Another aspect of the class sessions that help me to retain information is listening to Radiolab segments or other scientific discussion programs that discuss the material that was just studied. These especially help me to remember information and put the psychology concepts into a real-life context. When these study aids are used in class, I generally feel more comfortable with the material and more confident when it comes to taking quizzes and exams. Listening to such discussions helps much in the same way that TED talks do. Listening to or watching talks really help to clarify the information already obtained in the reading. An example of this was the TED talk by Beau Lotto on optical illusions and the evolutionary programs demonstrated by how the brain processes visual information. Lotto’s talk did not only present research findings, but he also demonstrated them using tricks and illusions which supported his argument and gave the viewer something intriguing to think about. I find these forms of dynamic learning are the most effective in getting the point across and helping me maintain information in a deeper way.
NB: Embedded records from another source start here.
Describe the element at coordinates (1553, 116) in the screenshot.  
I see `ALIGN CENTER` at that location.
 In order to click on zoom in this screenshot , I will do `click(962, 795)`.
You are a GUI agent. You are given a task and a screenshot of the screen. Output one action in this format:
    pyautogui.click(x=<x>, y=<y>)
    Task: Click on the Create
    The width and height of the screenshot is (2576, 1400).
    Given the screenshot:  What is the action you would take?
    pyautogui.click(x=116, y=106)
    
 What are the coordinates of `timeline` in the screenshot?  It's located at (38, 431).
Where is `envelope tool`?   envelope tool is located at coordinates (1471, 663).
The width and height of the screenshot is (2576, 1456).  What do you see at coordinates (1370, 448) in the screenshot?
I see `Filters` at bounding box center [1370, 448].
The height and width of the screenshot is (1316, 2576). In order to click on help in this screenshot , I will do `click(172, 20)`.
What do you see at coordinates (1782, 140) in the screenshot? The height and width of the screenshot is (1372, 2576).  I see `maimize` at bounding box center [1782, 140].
Another learning method I found very helpful was creating concept maps for the chapters on sensation and perception. The action of building the concept map was what I found most interesting. When I studied to material for the first time, I saw how the information in each section related to each other and I had an understanding of that section. When I began working on the concept maps though, I began to see how sections, or parts of sections, related, and I was able to connect concepts between sections I thought did not relate very much. Learning information in this way is a form of elaborate encoding. Instead of trying to learn all the little bits of information separately, I was able to connect topics and learn the information in a deeper way. Learning in this way should make the information easier to recall because learned concepts will act as memory cues for other learned concepts.